Top of AVAILABLE DATA

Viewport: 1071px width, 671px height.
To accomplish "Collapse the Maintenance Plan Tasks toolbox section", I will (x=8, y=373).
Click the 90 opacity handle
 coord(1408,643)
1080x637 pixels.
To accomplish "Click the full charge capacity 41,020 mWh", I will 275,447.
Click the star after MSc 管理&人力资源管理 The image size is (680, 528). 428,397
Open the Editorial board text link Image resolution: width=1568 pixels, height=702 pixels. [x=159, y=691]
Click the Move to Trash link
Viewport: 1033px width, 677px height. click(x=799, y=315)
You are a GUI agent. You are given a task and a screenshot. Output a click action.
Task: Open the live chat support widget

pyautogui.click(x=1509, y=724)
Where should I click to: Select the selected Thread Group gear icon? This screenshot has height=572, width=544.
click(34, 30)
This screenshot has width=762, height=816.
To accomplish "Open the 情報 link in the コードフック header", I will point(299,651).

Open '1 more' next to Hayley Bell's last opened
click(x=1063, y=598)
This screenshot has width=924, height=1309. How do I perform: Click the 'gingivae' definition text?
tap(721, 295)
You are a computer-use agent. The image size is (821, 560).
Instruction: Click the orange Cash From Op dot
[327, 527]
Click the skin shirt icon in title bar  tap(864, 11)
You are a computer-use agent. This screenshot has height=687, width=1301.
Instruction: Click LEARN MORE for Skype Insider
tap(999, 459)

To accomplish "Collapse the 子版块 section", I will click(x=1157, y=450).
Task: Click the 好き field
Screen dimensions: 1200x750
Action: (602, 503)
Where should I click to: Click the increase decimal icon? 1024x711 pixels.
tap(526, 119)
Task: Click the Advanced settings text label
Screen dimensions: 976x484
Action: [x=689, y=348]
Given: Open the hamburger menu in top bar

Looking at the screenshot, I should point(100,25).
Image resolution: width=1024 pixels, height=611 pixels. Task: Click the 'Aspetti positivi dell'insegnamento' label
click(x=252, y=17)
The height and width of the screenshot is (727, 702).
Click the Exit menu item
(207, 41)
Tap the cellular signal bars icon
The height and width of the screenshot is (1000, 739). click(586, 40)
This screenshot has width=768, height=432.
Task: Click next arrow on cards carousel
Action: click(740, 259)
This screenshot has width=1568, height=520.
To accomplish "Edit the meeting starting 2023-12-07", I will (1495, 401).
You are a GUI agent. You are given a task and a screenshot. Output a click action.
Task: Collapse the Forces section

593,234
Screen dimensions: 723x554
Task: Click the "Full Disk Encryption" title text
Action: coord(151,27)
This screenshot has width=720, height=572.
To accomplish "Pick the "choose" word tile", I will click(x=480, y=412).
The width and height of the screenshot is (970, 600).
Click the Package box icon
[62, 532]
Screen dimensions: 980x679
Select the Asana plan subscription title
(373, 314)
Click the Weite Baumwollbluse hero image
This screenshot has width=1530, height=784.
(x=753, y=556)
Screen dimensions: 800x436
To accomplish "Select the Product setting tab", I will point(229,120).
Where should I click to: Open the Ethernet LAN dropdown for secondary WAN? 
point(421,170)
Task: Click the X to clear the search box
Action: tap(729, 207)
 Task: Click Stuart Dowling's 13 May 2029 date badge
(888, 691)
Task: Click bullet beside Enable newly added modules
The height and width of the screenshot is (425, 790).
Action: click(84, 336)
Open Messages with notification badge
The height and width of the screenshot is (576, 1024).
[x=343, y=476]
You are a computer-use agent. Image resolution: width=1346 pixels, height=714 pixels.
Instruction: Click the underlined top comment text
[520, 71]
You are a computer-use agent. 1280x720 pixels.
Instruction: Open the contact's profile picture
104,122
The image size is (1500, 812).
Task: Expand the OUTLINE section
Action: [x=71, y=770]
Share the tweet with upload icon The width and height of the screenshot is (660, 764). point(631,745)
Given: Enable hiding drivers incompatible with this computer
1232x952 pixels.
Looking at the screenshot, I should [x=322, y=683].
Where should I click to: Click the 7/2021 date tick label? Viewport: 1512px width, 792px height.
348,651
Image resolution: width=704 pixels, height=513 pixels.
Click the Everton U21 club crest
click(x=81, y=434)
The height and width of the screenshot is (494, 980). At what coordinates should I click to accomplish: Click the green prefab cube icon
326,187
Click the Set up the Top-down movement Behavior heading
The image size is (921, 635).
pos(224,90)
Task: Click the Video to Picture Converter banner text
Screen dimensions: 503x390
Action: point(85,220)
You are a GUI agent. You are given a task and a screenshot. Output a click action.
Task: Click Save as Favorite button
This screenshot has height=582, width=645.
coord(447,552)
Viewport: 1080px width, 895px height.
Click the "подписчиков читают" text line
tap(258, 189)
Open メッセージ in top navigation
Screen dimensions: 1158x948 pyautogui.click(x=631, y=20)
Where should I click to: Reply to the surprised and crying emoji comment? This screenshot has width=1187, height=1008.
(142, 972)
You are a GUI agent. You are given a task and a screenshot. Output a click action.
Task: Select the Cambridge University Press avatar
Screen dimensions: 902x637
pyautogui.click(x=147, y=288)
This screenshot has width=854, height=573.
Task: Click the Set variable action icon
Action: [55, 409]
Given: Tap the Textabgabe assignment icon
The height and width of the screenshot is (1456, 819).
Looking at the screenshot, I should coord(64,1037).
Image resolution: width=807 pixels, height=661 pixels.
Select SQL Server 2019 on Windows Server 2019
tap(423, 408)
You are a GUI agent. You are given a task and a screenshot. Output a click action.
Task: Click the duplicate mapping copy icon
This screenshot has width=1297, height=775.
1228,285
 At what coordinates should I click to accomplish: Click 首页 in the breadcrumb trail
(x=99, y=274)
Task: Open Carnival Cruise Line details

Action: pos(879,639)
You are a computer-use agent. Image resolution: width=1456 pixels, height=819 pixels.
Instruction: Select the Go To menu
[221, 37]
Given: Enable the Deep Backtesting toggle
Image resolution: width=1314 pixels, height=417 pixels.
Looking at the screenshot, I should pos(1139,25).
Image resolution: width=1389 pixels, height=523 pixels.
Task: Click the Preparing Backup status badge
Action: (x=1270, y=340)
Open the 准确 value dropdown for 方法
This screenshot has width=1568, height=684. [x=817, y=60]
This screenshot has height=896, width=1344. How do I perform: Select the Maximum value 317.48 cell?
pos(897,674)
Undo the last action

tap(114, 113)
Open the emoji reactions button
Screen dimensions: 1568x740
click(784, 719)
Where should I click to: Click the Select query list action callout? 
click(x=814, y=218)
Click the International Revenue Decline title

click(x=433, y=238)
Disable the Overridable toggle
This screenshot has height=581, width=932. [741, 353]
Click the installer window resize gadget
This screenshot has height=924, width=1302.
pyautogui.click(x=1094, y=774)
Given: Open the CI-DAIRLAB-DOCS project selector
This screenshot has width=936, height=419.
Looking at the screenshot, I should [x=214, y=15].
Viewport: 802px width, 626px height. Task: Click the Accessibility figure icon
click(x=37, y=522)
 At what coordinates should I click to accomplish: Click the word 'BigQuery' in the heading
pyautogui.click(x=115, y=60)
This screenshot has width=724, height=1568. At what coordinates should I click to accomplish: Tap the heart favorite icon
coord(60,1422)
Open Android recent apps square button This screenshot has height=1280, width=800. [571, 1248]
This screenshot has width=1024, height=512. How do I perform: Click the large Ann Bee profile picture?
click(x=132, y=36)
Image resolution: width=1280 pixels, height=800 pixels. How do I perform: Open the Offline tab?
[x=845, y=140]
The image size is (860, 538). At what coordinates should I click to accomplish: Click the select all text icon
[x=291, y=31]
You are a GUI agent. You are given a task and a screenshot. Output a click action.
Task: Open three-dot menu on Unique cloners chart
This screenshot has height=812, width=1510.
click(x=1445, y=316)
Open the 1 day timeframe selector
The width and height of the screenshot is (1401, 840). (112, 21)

Bottom of AVAILABLE DATA

## YOUR INSTRUCTIONS
Please show the lines in the entries above that hold the string "Enable".

## SOLUTION TO THIS TASK
Task: Click bullet beside Enable newly added modules
Given: Enable hiding drivers incompatible with this computer
Given: Enable the Deep Backtesting toggle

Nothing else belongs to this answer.